--- Given records Enclosed Below ---

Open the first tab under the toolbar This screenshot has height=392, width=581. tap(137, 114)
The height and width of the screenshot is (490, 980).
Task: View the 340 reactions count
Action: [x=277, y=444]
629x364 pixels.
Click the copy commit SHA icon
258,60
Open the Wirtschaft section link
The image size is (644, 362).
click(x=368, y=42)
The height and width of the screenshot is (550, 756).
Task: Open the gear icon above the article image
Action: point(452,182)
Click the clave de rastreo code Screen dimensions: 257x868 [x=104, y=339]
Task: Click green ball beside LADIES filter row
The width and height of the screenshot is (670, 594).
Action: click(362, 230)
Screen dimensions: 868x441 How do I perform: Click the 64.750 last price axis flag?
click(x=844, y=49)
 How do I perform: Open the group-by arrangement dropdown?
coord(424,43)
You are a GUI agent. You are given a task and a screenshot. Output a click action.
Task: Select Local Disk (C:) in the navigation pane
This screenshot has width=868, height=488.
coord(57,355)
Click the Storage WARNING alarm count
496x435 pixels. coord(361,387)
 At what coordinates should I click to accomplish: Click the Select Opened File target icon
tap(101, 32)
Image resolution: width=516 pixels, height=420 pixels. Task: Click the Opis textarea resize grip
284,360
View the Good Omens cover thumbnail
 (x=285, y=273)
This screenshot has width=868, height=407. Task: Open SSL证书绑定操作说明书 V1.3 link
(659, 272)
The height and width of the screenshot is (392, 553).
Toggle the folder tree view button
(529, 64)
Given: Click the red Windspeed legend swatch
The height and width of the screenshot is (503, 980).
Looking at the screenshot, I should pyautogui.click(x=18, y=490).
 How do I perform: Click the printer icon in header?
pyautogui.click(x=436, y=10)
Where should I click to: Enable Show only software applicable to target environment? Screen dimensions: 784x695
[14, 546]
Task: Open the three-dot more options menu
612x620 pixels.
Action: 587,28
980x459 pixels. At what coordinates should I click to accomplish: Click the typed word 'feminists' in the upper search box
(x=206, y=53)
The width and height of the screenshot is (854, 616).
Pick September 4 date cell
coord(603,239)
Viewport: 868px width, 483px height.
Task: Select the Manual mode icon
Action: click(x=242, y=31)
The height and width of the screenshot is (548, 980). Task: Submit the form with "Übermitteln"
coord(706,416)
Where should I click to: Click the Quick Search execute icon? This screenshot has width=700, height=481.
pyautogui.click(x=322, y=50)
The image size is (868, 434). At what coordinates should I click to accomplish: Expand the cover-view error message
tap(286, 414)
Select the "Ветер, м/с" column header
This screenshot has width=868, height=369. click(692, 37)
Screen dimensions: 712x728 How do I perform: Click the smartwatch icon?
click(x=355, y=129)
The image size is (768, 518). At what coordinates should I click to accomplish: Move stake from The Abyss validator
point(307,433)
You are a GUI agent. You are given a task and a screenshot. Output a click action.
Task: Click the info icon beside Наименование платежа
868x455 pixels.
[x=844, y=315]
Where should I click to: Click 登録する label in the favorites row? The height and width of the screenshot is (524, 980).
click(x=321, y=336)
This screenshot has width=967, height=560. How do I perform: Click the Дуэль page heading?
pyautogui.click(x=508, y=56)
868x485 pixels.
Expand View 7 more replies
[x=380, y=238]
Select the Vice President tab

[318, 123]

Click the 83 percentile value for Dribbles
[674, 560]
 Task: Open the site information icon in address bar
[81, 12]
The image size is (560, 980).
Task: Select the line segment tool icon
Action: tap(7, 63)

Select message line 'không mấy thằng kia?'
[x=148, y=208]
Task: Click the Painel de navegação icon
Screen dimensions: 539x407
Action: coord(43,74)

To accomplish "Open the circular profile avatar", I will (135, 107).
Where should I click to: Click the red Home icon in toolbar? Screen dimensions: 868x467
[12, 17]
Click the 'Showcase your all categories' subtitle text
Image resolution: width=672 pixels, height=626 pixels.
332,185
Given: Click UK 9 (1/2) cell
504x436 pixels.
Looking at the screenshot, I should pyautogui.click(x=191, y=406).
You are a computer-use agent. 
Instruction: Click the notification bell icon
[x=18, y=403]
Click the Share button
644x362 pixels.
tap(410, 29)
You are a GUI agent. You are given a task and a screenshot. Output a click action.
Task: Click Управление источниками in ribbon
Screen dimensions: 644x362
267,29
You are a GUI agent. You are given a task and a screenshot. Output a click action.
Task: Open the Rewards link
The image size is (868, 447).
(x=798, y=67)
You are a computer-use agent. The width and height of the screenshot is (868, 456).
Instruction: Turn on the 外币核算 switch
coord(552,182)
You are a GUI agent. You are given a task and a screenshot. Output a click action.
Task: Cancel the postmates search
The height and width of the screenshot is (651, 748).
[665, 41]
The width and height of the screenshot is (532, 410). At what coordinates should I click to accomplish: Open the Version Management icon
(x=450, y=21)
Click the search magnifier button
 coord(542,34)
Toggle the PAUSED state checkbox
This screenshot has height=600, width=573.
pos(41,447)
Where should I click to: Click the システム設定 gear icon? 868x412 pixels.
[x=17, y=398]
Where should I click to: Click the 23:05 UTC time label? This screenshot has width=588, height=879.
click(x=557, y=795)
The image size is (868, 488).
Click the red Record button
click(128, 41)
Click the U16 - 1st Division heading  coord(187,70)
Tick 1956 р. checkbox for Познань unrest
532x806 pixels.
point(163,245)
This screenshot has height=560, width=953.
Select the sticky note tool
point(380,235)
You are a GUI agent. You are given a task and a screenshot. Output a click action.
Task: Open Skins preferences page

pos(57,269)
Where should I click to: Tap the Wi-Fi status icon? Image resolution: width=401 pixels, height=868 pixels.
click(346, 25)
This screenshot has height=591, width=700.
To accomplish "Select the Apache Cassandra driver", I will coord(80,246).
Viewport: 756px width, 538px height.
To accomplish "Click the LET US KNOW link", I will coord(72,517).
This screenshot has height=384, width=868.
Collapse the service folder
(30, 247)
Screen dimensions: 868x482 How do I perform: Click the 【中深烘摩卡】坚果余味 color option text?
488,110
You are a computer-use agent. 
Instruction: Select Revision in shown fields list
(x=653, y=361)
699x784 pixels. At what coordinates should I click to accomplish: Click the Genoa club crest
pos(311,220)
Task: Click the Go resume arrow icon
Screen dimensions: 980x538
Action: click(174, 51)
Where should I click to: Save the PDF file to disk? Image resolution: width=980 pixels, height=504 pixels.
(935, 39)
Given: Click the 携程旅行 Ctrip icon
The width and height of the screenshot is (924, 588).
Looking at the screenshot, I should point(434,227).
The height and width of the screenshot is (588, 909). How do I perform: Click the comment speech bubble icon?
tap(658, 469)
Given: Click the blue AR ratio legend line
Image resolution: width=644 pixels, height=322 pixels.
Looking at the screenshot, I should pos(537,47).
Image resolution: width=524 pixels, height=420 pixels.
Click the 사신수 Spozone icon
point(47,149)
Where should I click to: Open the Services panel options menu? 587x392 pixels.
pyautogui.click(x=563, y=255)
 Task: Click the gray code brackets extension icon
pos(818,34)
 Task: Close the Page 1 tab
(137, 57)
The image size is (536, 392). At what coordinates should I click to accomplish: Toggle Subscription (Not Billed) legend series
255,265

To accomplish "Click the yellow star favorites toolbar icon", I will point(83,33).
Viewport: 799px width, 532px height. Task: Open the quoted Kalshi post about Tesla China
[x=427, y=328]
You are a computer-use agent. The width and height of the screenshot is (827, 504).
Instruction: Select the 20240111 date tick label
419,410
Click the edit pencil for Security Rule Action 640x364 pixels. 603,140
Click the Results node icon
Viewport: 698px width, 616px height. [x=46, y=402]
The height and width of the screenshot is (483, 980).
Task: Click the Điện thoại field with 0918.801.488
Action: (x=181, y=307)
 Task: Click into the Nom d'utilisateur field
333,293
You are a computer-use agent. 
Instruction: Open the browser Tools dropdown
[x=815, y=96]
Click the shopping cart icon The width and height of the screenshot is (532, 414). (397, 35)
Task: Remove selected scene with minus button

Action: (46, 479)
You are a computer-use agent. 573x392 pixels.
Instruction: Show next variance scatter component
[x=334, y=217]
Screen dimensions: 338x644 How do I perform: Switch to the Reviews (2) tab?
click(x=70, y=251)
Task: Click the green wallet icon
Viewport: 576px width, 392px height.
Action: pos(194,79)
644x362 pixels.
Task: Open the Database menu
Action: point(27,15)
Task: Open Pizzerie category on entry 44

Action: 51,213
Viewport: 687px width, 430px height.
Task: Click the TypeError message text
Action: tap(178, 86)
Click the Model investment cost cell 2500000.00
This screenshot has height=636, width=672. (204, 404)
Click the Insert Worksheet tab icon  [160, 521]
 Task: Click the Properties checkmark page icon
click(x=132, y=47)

--- End of Enclosed Given records ---

_Activity:_ The answer must be the line containing "Click the Insert" and every line after it to the end of the data, each set down exactly.

_Written solution:_
Click the Insert Worksheet tab icon  [160, 521]
 Task: Click the Properties checkmark page icon
click(x=132, y=47)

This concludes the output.